* START Information shown *
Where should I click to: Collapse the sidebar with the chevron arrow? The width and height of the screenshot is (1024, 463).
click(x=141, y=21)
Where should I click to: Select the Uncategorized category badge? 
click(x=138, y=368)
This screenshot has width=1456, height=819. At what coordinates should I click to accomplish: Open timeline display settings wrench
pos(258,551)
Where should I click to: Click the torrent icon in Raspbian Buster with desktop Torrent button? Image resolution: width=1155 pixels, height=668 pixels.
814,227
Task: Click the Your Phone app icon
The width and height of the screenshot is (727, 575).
* END Information shown *
* [The request]:
Please write out every one of the lines above, word for word.

* [Solution for this problem]:
Where should I click to: Collapse the sidebar with the chevron arrow? The width and height of the screenshot is (1024, 463).
click(x=141, y=21)
Where should I click to: Select the Uncategorized category badge? 
click(x=138, y=368)
This screenshot has width=1456, height=819. At what coordinates should I click to accomplish: Open timeline display settings wrench
pos(258,551)
Where should I click to: Click the torrent icon in Raspbian Buster with desktop Torrent button? Image resolution: width=1155 pixels, height=668 pixels.
814,227
Task: Click the Your Phone app icon
The width and height of the screenshot is (727, 575).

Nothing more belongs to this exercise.